Tuesday, December 01, 2009

Reported back

The Foreign Affairs, Defence and Trade Committee has reported back [PDF] on the Cluster Munitions Prohibition Bill. The bill implements New Zealand's obligations under the Convention on Cluster Munitions, and bans the use, development, possession, and transfer of cluster munitions by New Zealanders, members of the New Zealand Defence Force, and New Zealand companies, whether in New Zealand or overseas. Significantly, it explicitly criminalises members of the armed forces who request the use of cluster munitions when engaged in joint operations (e.g. the SAS in Afghanistan).

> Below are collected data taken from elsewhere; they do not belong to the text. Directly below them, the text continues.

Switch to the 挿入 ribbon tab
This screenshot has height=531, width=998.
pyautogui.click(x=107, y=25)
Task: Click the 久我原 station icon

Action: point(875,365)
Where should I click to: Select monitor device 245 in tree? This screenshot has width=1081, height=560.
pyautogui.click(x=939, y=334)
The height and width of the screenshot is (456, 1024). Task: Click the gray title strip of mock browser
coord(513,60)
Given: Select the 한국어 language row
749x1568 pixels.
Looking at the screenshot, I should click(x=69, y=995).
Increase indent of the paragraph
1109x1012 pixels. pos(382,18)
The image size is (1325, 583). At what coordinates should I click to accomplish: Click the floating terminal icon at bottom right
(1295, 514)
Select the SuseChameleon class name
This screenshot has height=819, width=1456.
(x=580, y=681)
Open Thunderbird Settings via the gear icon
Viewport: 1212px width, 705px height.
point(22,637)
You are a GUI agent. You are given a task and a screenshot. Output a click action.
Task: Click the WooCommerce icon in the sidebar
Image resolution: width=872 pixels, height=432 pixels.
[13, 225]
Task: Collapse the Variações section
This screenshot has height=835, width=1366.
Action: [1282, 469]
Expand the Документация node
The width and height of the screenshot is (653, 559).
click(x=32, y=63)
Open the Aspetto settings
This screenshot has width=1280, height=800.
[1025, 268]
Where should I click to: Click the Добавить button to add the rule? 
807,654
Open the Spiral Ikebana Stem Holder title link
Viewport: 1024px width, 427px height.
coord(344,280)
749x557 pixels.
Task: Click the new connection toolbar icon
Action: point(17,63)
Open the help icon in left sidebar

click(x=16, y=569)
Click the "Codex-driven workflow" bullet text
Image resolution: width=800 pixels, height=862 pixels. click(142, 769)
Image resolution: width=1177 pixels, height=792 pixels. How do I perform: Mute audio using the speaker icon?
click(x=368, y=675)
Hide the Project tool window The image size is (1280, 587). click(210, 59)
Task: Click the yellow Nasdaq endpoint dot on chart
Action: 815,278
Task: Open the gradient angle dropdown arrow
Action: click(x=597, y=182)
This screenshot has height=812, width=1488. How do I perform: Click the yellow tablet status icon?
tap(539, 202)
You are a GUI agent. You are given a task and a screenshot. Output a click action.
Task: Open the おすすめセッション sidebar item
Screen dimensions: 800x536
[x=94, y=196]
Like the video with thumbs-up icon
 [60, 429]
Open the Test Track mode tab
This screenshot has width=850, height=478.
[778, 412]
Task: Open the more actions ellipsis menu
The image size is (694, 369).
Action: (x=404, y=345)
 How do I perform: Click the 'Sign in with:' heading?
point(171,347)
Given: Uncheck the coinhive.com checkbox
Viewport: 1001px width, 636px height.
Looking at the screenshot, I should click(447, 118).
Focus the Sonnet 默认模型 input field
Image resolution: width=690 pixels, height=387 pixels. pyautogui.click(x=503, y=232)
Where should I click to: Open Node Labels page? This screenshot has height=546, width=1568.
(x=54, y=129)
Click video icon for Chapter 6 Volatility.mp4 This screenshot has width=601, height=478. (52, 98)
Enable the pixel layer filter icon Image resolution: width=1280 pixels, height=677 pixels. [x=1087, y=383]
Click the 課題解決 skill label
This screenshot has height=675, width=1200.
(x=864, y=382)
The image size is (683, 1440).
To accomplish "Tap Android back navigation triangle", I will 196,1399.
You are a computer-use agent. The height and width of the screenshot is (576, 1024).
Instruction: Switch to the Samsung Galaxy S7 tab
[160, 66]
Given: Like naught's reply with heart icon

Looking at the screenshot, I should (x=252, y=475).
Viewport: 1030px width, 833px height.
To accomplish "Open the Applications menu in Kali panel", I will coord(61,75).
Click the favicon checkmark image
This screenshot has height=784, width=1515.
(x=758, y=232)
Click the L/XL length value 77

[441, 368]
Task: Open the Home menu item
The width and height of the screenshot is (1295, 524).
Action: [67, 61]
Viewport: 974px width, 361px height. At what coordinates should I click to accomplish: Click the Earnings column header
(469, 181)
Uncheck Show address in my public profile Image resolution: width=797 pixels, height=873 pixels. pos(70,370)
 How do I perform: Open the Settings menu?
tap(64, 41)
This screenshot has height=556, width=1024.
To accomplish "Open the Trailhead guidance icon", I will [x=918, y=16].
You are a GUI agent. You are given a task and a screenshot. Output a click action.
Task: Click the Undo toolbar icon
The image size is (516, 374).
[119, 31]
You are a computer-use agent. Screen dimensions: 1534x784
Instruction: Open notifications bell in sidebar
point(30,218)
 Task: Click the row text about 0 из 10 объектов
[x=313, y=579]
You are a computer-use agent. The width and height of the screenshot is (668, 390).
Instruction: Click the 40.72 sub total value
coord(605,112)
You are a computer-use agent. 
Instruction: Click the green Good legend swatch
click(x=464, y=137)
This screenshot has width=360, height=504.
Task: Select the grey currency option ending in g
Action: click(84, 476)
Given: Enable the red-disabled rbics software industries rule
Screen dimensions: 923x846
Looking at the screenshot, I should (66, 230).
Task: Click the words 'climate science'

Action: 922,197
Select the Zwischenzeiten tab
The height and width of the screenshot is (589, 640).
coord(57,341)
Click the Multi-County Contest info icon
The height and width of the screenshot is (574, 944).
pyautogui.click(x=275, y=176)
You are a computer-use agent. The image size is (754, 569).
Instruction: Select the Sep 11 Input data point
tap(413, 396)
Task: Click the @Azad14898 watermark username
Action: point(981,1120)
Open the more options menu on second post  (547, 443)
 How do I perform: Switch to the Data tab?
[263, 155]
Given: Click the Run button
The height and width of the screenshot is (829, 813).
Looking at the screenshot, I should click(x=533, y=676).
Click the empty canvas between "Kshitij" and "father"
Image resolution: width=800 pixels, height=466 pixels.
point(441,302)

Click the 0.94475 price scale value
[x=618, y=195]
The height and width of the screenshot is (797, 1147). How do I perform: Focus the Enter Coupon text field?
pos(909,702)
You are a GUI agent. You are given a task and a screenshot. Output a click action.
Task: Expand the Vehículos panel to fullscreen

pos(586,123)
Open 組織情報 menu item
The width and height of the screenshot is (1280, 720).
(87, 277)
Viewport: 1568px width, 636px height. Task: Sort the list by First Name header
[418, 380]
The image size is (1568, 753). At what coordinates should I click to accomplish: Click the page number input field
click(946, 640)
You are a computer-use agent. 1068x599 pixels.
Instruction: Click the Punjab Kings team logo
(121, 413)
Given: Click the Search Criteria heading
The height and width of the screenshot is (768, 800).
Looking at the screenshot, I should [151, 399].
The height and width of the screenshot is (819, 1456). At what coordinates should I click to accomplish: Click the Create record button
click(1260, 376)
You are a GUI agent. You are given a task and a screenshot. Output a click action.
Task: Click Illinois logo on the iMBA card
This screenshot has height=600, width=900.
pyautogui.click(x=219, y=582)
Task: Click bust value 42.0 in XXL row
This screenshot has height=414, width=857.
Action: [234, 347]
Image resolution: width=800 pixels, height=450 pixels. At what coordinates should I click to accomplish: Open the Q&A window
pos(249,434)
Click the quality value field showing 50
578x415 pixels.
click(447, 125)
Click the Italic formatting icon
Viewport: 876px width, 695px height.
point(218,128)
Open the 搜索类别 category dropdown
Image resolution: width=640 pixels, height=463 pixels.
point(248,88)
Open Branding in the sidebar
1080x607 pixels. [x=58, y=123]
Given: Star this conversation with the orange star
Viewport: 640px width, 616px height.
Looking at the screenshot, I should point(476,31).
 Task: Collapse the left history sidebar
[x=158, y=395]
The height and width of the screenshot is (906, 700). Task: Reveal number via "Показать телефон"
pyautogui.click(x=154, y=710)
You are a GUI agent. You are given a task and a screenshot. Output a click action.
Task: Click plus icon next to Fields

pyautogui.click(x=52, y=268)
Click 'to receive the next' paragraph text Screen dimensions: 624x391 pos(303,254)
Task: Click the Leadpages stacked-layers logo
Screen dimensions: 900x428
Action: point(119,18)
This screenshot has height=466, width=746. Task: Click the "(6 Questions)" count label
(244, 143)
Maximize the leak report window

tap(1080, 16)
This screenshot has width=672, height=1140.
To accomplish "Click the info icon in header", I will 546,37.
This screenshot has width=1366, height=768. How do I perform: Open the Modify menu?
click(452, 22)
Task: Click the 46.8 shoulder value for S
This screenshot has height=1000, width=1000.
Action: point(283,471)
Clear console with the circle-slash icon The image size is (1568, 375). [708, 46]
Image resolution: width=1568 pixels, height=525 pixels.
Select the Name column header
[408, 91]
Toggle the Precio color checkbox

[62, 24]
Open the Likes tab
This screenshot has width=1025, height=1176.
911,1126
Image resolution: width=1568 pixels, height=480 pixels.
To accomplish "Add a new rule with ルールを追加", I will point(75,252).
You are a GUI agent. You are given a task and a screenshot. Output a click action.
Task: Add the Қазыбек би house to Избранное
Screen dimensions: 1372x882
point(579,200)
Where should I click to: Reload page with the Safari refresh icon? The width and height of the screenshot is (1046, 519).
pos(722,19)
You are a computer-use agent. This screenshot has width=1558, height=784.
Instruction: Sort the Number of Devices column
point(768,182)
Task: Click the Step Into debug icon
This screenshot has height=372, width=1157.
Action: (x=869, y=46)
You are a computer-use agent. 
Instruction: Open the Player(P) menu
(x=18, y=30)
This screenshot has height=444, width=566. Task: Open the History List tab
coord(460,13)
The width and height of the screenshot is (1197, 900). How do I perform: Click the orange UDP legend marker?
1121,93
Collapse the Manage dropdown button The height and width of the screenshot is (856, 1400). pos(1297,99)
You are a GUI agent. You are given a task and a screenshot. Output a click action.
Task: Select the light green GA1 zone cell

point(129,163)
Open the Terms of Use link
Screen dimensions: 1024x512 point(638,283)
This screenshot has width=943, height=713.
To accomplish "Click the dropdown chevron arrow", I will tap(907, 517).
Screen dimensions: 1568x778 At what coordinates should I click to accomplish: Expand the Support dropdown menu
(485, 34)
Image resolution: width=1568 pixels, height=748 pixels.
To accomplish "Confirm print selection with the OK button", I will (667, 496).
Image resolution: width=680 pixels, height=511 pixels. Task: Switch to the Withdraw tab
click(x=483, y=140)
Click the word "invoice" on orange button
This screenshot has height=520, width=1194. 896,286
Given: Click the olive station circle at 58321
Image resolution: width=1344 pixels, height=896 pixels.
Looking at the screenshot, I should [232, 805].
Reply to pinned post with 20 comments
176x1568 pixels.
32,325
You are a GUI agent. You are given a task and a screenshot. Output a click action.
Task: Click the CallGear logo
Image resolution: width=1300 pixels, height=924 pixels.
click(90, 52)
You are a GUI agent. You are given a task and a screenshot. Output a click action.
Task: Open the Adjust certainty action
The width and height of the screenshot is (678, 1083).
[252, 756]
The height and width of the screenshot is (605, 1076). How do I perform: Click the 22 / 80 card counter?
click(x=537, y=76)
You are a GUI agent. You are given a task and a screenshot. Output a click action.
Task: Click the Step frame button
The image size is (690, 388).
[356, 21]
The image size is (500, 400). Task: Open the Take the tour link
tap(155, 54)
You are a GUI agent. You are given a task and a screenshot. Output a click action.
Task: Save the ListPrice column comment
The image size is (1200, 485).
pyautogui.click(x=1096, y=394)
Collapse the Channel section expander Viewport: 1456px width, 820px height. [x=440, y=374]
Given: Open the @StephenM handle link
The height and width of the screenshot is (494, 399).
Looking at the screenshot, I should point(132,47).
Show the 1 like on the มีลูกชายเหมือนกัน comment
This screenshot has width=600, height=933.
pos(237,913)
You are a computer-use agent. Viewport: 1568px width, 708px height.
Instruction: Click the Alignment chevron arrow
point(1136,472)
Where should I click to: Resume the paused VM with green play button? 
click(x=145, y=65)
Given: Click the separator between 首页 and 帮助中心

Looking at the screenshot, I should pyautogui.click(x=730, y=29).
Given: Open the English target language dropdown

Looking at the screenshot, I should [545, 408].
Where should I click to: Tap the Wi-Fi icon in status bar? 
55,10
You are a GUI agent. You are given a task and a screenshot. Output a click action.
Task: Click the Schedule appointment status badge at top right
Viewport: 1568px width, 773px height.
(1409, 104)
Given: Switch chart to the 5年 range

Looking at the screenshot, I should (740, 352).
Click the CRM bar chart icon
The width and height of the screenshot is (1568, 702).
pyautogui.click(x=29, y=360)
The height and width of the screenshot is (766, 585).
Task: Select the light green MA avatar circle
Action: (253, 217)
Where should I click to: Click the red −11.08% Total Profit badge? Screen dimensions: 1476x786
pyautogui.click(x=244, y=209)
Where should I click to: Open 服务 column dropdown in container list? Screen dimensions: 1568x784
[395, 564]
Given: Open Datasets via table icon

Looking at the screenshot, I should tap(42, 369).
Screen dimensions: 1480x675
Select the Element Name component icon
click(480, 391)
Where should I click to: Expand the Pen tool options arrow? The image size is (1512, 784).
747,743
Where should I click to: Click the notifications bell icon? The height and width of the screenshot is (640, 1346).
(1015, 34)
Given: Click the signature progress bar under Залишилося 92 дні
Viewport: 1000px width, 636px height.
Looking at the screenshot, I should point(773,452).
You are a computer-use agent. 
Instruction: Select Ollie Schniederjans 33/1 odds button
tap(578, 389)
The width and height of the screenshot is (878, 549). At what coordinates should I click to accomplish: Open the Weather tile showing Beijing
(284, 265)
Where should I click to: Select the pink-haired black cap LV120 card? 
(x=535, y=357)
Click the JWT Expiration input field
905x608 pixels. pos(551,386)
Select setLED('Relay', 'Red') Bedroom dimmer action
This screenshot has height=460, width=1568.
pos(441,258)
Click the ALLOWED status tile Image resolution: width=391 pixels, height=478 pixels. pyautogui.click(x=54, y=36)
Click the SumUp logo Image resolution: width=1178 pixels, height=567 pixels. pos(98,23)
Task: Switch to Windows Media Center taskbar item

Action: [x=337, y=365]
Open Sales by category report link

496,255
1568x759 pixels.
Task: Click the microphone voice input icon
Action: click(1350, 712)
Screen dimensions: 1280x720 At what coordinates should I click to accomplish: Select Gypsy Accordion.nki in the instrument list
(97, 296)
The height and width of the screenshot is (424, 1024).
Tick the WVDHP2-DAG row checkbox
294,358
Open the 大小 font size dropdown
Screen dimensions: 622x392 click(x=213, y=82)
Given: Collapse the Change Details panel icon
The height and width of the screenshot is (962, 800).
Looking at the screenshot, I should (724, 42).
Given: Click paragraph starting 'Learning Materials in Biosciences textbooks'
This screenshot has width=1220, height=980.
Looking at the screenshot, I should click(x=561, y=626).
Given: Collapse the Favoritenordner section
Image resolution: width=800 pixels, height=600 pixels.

As initially drafted, the bill was unclear on whether it would ban investment in production of cluster munitions overseas. The committee felt that this was an oversight and has clarified it, adding a clause stating:

A person commits an offence who provides or invests funds with the intention that the funds be used, or knowing that they are to be used, in the development or production of cluster munitions.
"Funds" includes financial instruments, so holding shares in a US defence contractor which makes cluster bombs will be a criminal offence punishable by 7 years imprisonment and a $500,000 fine. The law will also apply to Crown Financial Institutions such as the Cullen Fund, and while they have all voluntarily divested themselves of investments on cluster bombs after bad publicity in the past few years, this will stop them from ever investing in such weapons in our name.